##### SOURCE RECORDS #####
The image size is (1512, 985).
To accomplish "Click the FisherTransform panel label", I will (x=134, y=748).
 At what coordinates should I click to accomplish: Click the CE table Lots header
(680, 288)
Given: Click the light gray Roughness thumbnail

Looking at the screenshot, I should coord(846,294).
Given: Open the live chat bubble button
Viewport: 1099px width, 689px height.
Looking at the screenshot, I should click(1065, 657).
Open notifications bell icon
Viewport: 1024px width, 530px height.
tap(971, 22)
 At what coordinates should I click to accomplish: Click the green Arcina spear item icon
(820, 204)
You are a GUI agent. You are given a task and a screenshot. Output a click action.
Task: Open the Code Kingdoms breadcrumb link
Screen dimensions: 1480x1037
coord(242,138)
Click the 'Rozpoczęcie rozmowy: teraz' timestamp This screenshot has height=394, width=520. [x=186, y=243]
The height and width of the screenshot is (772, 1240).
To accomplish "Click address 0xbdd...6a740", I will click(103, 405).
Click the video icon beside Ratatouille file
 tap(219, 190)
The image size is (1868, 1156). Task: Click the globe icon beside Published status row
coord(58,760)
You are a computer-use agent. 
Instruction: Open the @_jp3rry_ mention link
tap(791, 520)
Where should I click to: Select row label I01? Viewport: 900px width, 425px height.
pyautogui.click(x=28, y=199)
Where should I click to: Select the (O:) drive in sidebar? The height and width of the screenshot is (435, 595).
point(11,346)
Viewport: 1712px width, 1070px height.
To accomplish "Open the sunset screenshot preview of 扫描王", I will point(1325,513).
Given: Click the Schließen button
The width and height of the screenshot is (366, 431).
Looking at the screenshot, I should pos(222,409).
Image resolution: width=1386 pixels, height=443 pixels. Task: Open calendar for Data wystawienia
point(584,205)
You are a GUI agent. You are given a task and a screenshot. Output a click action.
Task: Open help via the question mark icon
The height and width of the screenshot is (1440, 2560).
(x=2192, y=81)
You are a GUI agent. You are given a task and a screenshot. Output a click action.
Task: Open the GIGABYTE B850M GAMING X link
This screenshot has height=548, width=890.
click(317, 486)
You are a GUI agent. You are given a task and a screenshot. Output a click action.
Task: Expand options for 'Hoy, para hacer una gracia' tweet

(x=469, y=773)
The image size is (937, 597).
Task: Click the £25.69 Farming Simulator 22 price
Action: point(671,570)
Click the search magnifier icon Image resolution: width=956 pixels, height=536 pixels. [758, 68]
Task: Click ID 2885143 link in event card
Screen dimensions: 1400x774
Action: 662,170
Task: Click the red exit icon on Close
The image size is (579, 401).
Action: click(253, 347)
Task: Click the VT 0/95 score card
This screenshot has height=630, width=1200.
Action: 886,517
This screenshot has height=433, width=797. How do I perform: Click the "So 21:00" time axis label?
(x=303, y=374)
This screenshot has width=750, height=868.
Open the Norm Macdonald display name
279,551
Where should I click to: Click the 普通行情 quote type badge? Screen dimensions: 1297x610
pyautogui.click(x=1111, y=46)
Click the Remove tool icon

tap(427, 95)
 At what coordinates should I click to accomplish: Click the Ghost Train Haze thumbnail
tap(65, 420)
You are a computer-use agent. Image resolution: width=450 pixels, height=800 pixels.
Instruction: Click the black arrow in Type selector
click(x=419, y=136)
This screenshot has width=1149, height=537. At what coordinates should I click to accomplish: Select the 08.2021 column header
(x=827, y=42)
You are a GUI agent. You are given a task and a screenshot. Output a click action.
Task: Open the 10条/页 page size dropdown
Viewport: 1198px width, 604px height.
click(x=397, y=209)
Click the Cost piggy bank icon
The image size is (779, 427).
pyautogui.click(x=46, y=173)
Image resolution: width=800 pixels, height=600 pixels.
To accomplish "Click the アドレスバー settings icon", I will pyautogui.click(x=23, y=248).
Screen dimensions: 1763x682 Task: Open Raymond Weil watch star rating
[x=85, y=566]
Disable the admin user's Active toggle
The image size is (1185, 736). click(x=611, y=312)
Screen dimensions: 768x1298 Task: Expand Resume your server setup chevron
#####
REQUIREMENT >> Lines from the one holding "Disable the admin user's Active toggle" through the last line of the material are to be repeated exactly; no other lines belong in the answer.

RESPONSE FOR THIS EXERCISE >>
Disable the admin user's Active toggle
The image size is (1185, 736). click(x=611, y=312)
Screen dimensions: 768x1298 Task: Expand Resume your server setup chevron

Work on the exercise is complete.